Homeowner associations, also known as HOAs, are formed as part of the development process in many U.S. housing developments. Initially controlled by the developers, they are typically passed along to community control by the neighborhood's homeowners at some point during the build-out and sale of the community's homes. Depending on the state, HOAs may be subject to official regulation and a highly developed common law tradition, or may operate with few restrictions and little oversight. In South Carolina, according to a series of reports in the Myrtle Beach Sun News published under the general heading "HOA Life," HOAs have considerable power and not much accountability—and that's causing complaints from some homeowners (see: "Group of six is raising numerous issues at Azalea Lakes," "'I know you won't believe this'," "Being labeled a complainer could be something to celebrate," and "A spreading mantra: 'There ought to be a law'," all by Steve Jones).

Complaints are widespread, the Sun Times notes—but, the paper says, there's also a case to be made that most complaints come from a relatively small handful of persistent malcontents. Still, the complainers may have a point. The paper cites the example of Jean Cavanaugh and Jan Benton, residents of a Myrtle Beach community called Azalea Lakes, who are identified as complainers by HOA managers. But is their beef legitimate? "They say, for instance, that the homeowners association meets privately and that getting information on those meetings can be next to impossible," the paper reports. "They also said the association has not been forthcoming with the development's financial records, and when some are issued, they couldn't possibly be right."

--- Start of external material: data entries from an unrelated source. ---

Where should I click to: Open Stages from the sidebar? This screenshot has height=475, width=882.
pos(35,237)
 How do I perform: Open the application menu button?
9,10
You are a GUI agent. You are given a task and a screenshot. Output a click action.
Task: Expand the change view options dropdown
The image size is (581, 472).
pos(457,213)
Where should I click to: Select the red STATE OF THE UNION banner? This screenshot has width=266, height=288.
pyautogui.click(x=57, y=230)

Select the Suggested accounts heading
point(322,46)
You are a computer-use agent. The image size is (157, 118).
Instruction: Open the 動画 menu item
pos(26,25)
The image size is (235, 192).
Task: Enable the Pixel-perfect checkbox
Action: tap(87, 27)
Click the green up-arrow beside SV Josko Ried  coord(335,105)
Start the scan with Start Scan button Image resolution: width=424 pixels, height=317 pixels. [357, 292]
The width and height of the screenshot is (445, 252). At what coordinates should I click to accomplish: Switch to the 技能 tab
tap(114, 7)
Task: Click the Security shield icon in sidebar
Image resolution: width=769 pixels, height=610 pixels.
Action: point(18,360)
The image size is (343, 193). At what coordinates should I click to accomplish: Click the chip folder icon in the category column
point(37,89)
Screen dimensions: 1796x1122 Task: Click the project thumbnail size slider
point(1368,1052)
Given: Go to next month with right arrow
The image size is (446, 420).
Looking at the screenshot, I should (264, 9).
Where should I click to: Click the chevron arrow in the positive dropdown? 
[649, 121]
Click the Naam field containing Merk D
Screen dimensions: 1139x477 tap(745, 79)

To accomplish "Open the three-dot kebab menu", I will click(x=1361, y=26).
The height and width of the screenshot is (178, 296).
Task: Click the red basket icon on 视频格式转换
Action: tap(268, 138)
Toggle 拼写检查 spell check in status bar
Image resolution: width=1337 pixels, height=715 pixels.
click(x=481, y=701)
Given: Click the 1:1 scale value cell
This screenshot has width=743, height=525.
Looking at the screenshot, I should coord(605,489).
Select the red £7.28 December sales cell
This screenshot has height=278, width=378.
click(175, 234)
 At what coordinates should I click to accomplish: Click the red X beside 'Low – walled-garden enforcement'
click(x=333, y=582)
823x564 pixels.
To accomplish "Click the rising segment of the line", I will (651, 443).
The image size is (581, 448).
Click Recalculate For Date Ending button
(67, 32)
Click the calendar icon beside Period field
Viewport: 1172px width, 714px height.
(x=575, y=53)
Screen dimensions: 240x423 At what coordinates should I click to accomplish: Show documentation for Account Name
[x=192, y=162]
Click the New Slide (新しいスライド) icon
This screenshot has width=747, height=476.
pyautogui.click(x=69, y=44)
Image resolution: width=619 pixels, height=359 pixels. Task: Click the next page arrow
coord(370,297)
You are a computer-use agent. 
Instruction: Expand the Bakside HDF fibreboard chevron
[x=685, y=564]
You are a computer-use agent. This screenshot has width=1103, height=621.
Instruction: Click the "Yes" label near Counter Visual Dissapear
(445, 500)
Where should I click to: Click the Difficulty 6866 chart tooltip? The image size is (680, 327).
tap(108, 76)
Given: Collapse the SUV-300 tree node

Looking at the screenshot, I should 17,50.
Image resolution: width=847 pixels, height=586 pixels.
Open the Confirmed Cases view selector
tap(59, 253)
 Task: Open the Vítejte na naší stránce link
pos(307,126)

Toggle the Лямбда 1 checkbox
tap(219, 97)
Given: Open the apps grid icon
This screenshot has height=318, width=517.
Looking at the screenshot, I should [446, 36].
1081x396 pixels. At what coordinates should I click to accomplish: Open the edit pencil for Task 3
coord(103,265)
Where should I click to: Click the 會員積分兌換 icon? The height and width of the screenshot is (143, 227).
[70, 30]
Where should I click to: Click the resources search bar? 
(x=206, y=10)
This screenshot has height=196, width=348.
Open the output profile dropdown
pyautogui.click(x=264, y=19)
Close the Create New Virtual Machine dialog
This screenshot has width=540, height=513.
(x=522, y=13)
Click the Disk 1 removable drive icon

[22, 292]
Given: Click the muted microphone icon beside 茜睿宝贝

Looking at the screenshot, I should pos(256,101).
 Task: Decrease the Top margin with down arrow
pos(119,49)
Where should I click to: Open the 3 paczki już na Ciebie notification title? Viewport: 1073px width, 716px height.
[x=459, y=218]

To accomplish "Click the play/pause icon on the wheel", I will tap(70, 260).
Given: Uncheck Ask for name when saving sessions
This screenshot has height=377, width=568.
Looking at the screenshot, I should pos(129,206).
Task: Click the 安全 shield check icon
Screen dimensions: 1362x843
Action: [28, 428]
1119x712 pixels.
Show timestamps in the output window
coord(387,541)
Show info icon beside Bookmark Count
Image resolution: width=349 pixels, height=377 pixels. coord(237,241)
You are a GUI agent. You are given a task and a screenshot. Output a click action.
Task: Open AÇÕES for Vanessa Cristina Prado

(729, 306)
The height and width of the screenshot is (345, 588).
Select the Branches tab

Or there's the issue raised by Steve Houser, a resident of the Glenmoor development near Conway, South Carolina. "Houser's main complaint is the power that South Carolina gives to a subdivision's developer, known legally as a declarant," reports the Sun News. "He wouldn't have bought in Glenmoor if he'd seen copies of the master document and covenants and codicils prior to closing. They said the developer would have nine votes on community matters while residents had just one. For Houser, that doesn't work, especially when the residents collectively have a greater financial stake in the development than does the developer."
"To me it's unfathomable how much power developers have," says Houser.

Homeowner complaints fall into a handful of typical categories, county and state officials told the paper:
"--They don't like seeing the association's costs, and therefore their dues, go up for no logical reason.
--They don't like the nearly dictatorial powers developers have over their property, and by extension, them. 
--They feel that favoritism is shown to some residents while others may face retribution for speaking out. 
--They think that their association boards or declarants are not acting legally and they have no recourse but to hire an attorney to file a civil lawsuit. 
--They can't get information about the association's finances. 
--Their boards meet and make decisions in private. 
--They can't get minutes of meetings."

One use a homeowner association can make of its powers in South Carolina is Stifling dissent. Reports the Sun News: "Because of questions, the Azalea Lakes board said Benton and other residents were harassing them. The board didn't like hearing the same questions repeatedly and adopted a rule that forbids harassment of board members. Harassing is defined as 'to annoy persistently.' The board decides who steps over the line and may issue a $50 fine for each occurrence."